From the John Whitney Walter Collection

Sale: Triton XI, Lot: 894. Estimate $10000. 
Closing Date: Monday, 7 January 2008. 
Sold For $12000. This amount does not include the buyer’s fee.

Nero. AD 54-68. AV Aureus (7.35 g, 6h). Rome mint. Struck AD 64-65. NERO CAESAR AVGVSTVS, laureate head right / IVPPITER CVSTOS, Jupiter seated left, holding thunderbolt in right hand, scepter in left. RIC I 52; WCN 25; Calicó 412; BMCRE 67; BN 213-9. Superb EF, underlying luster, small mark on cheek. Fine style, and extremely well struck from fresh dies.


Ex John Whitney Walter Collection (Stack’s, 29 November 1990), lot 26 (enlarged on pp. 15 and 66); Leu 38 (13 May 1986), lot 239.

This reverse type commemorates the protection of Nero from the Pisonian Conspiracy. Events of the years 64-65 AD defined the subsequent reputation of Nero as a cruel and self-indulgent ruler. His "excesses" resulted in a conspiracy to overthrow and replace him with Gaius Calpurnius Piso.

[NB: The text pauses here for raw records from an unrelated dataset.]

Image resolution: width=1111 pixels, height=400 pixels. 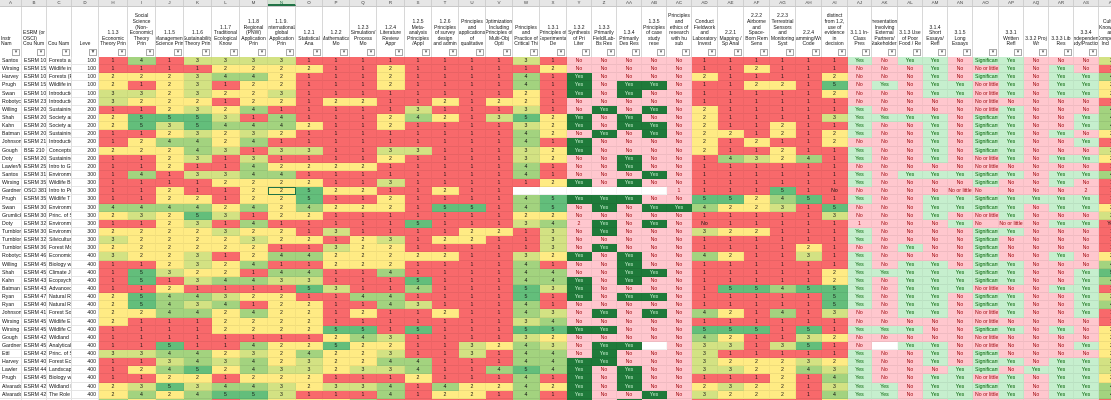 What do you see at coordinates (142, 3) in the screenshot?
I see `column-letter-I: I` at bounding box center [142, 3].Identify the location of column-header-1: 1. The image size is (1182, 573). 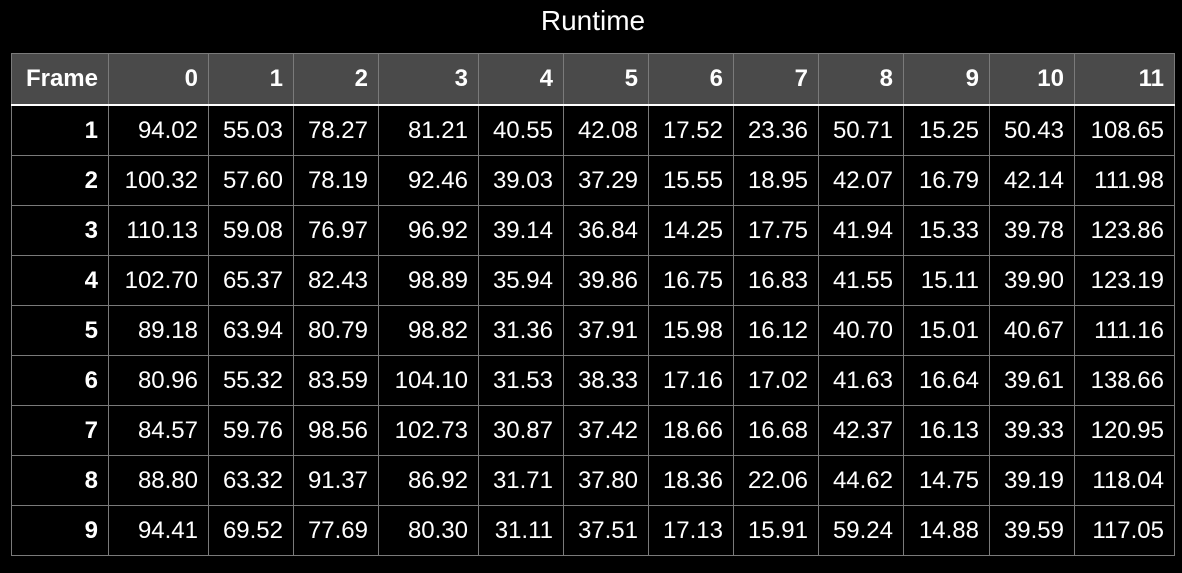
(251, 80).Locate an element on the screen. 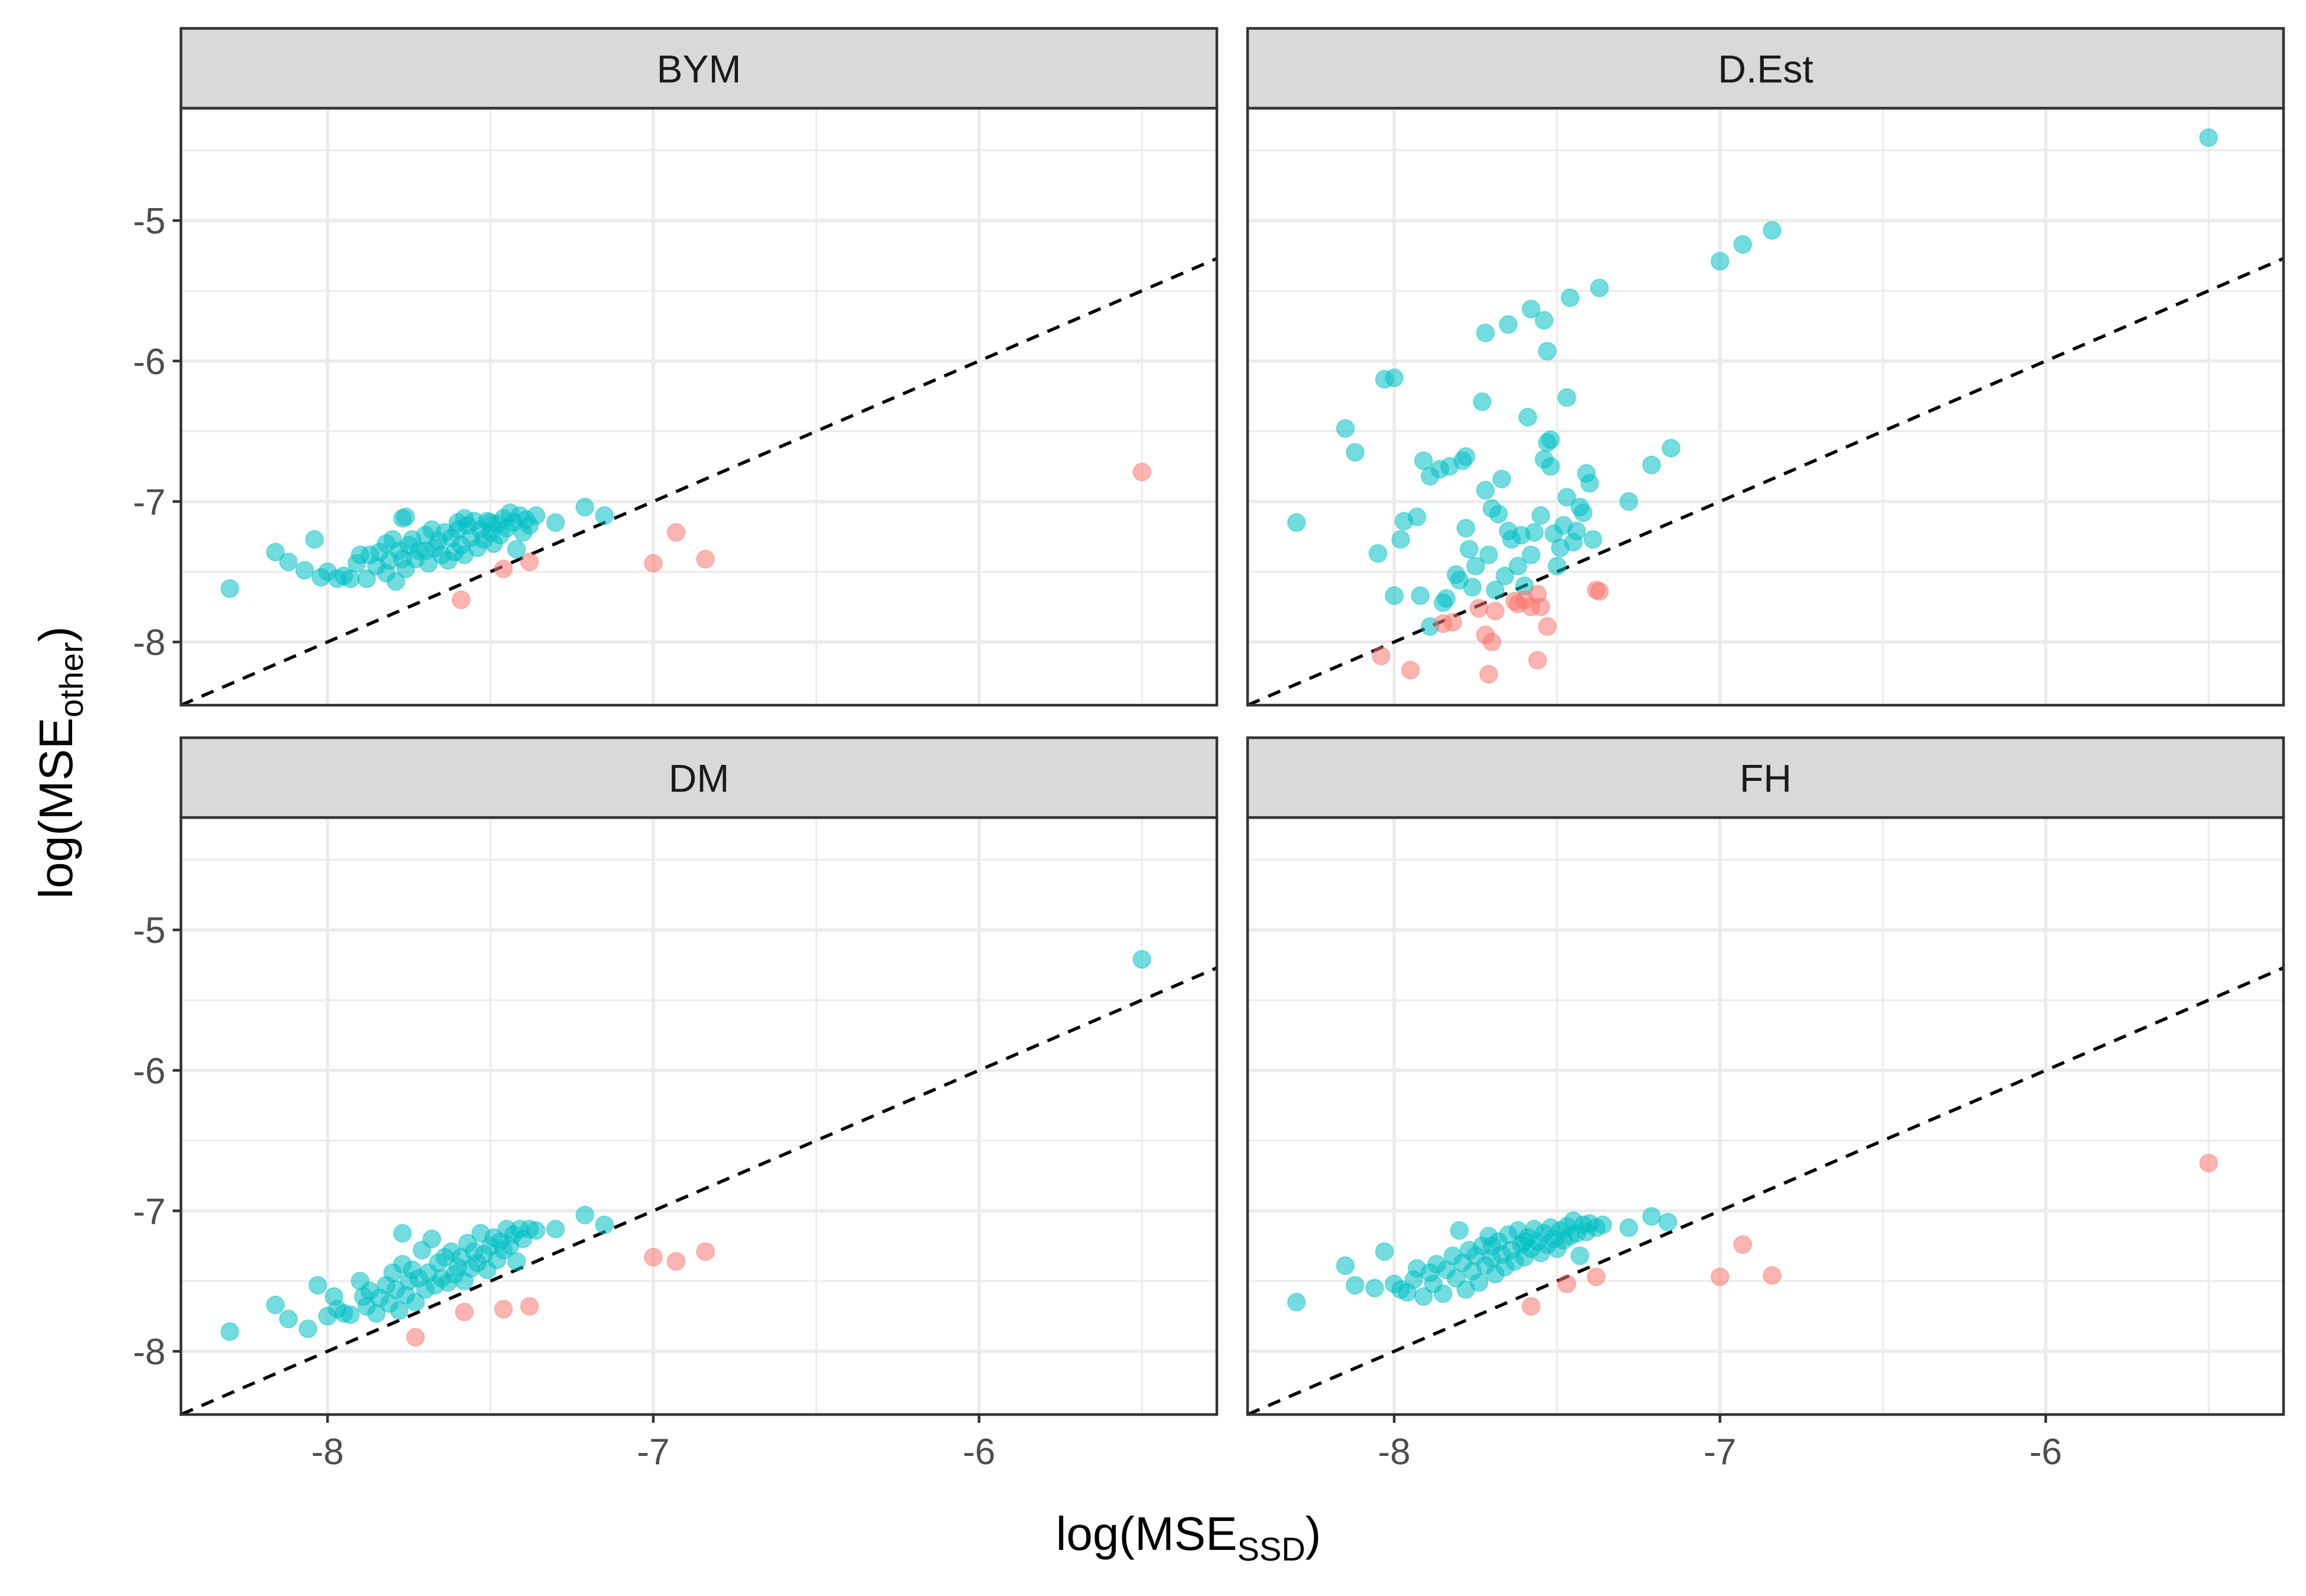  y-axis-title-close: ) is located at coordinates (56, 634).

Among the conspirators were many high-ranking members of Nero's court including Seneca the Younger, the poet Lucan, and Petronius, who called himself Nero's "arbiter of elegance." To Nero, the failure of a conspiracy made up of those so close to him could have been achieved only through divine intervention. As the king of the Gods oversaw the security of the Roman state, Nero believed it was Jupiter the Guardian (Custos) who had saved him from harm.